Isaiah 5:1-7 – The Song of the Vineyard
SummaryGod richly blessed and tended God's "vineyard," the chosen people, giving them everything they needed to thrive. But instead of grapes, God got wild grapes, so the vineyard must be radically pruned.
This love-song or parable is a fine example of the freedom and creativity of the prophet. We have already heard several oracles of judgment against the unfaithful people, but now the prophet gets their attention in a new way. Everyone is attracted to a ballad singer. Everyone is willing to listen to a love-song. But this one springs a trap, not unlike that of Nathan's equally creative parable of the wicked rich man who stole the poor man's beloved sheep (2 Samuel 12:1-12). In condemning the arrogance of the rich man, David condemns himself, just as the inhabitants of Jerusalem now condemn themselves in sharing the disappointment of the vineyard owner whose hard work went for nothing. Isaiah shows himself to be a brilliant and effective preacher.

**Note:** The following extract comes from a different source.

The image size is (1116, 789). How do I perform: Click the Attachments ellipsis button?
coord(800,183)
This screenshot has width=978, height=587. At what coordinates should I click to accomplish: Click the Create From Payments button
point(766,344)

The vineyard was a common image for the people of God (see especially Isaiah 27:2-6; Psalm 80:8-16; Jeremiah 2:21-22, this last text mirroring several themes found also in Isaiah). Jesus too used the vineyard metaphor in several of his parables about the kingdom of God (Matthew 20:1-16; 21:28-31; Mark 12:1-9; Luke 13:6-9). The Parable of the Wicked Tenants (Mark 12:1-9) seems deliberately to play off of this text in Isaiah.
Another example of the prophet's effective use of poetry comes with the plays on words at the end of this passage. God expects justice (Hebrew mishpat) but gets bloodshed (mispach); God expects righteousness (tsedaqah) but got a cry of violence (tse'aqah).